I did not really care for children when I was a teenager. I actually didn't think I would have kids because I didn't really like children. I was talking to my mom about how some of my young relatives are very good with children, and others are... not so much. Kind of lost, really, on what to do with little kids. I was totally that way, and really, I still am. I'm not as comfortable parenting a preschooler as I am parenting a baby. I think there was a reason I gravitated towards the jr. high and high school age groups in youth ministry, and not so much the elementary school set.
I'll work through it, though. I don't think it's required that I love every stage of parenting. I think it's okay to say that I find certain ages more challenging than others.
I think it's honest to say I'm a work in progress, as a mother. I struggle with not being the ideal parent I had hoped I would be. I don't wear my baby in a baby carrier much, unless I'm out running errands. I don't engage my older children very well at all, and ignore them too much. I'm afraid that I'm damaging my kids in ways that I see and could prevent (but don't) and in ways that I don't see and therefore can't change.
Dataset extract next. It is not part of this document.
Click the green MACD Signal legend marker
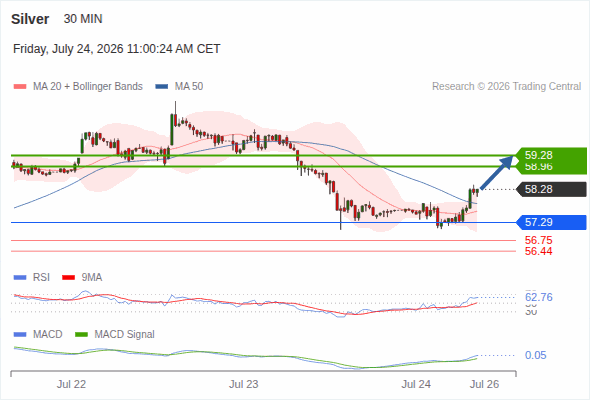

I yell too much, and I throw things, too. I see both behaviors in my children, and if I expect them to stop, then I must stop, as well.
Even though I'm a mom to 3 kids, ranging from almost 5-years-old to 2 months old, I don't feel very experienced. I mean, I know what works for my kids, but that doesn't make me an expert at other people's kids. On the upside, with baby #3, I already knew the routines and expectations of dealing with a newborn, and so it was more about learning the particular habits and preferences of the new baby than it is about learning skills with no prior experience.
I'm more laid back as a parent of 3. Life dictates that it happens that way. With one child, I could immediately attend to a crying baby. I could delay my own meals indefinitely, and mold my schedule to the baby's schedule. Less so with 2, and with 3, the reality is that all three children have equally pressing needs. Sometimes the baby just has to cry, because I have to feed the older kids. Sometimes the older kids have to wait because the baby is upset and needs to nurse. Sometimes I ignore them all so I can just get some water, or go to the bathroom.
Perhaps it's not about being more laid back. Maybe it's more about recognizing that there needs to be a balance of everyone's needs, including my own.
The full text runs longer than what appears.